Time frame: Baseline
Kinesiophobia Related to Temporomandibular Pain
Fear of movement related to orofacial pain will be assessed using the Tampa Scale of Kinesiophobia for Temporomandibular Disorders (TSK-TMD), a validated and culturally adapted version of the original Tampa Scale of Kinesiophobia. The TSK-TMD is a self-reported questionnaire that evaluates pain-related fear and avoidance behaviors associated with jaw movement in individuals with temporomandibular disorders. Total scores range from 17 to 68, with higher scores indicating greater levels of kinesiophobia (worse outcome).
Time frame: Baseline
Central Sensitization Symptoms
Central sensitization-related symptoms will be assessed using the Central Sensitization Inventory (CSI), Spanish-validated version.
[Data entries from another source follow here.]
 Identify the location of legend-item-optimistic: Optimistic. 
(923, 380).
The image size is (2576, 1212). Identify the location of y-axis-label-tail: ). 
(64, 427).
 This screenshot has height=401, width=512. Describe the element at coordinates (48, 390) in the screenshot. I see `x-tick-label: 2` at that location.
The CSI is a self-reported questionnaire designed to evaluate symptoms associated with altered central pain processing, including widespread pain, fatigue, sleep disturbances, and cognitive difficulties. The total score ranges from 0 to 100, with higher scores indicating a greater severity of central sensitization symptoms (worse outcome).
Time frame: Baseline
Health-Related Quality of Life
Health-related quality of life will be assessed using the Short Form-12 Health Survey (SF-12), Spanish-validated version. The SF-12 is a self-reported instrument that generates two composite scores: the Physical Component Summary (PCS) and the Mental Component Summary (MCS), reflecting physical and mental aspects of overall functioning and well-being. Each composite score is standardized to range from 0 to 100, with higher scores indicating better perceived health status (better outcome).
Time frame: Baseline
Perceived Stress
Perceived stress levels will be assessed using the Perceived Stress Scale-10 (PSS-10), a self-reported questionnaire that evaluates the degree to which individuals perceive their lives as stressful during the past month. The total score ranges from 0 to 40, with higher scores indicating greater perceived stress (worse outcome).
Time frame: Baseline
Anxiety Levels
Anxiety will be assessed using the State-Trait Anxiety Inventory, 6-item short form (STAI-6), a self-reported instrument designed to measure current (state) anxiety symptoms and emotional tension. Total scores range from 6 to 24, with higher scores indicating greater anxiety levels (worse outcome).